La Clínica 89 del Instituto Mexicano del Seguro Social (IMSS) en Guadalajara enfrentó otro incidente preocupante cuando uno de sus elevadores se descompuso y quedó atascado en el primer piso del hospital. Tres personas quedaron atrapadas en su interior y tuvieron que ser rescatadas por personal de Protección Civil y Bomberos de Guadalajara. Este incidente se suma a otro ocurrido tres días atrás en la Clínica 46 de la misma ciudad, donde ocho personas quedaron atrapadas en un elevador.
La oficina de prensa de los bomberos tapatíos reportó que recibieron un aviso de "desplome e incendio" del elevador en la Clínica 89, aunque al llegar al lugar, encontraron que el elevador simplemente se había detenido, sin llegar a sufrir daños estructurales o incendio. Afortunadamente, las tres personas atrapadas en el interior fueron liberadas ilesas gracias a la intervención oportuna.
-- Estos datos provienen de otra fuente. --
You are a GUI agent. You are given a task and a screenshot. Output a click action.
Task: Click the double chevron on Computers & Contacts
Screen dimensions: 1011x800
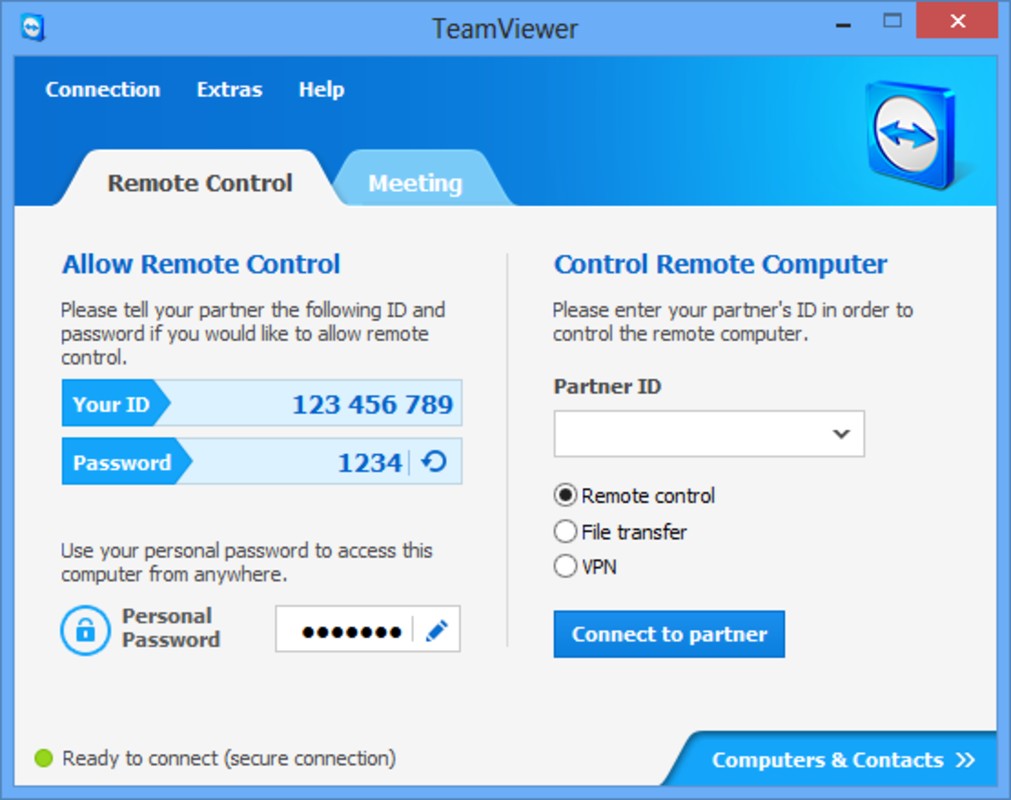(x=965, y=760)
El pasado 27 de julio, un incidente similar ocurrió en la Clínica 46 del IMSS en Guadalajara, donde ocho personas quedaron atrapadas entre el noveno y décimo piso del edificio. Los bomberos tuvieron que perforar los plafones del techo para liberar a los afectados. En ambos casos, los elevadores han sido clausurados por los bomberos hasta que se realice una revisión completa y se certifique su buen funcionamiento.
Es preocupante que, en un solo mes, julio, se hayan registrado varios incidentes de este tipo en elevadores del IMSS, tanto en Guadalajara como en otras partes del país. Uno de los casos más alarmantes ocurrió en Quintana Roo, donde una niña perdió la vida debido a una falla en los sensores de las puertas de un elevador en una clínica.
Aunque la Unidad Estatal de Protección Civil de Jalisco tiene un programa llamado "Hospital Seguro" en coordinación con el IMSS, no se proporcionaron detalles sobre los resultados de dicho programa ni sobre su estado actual de funcionamiento.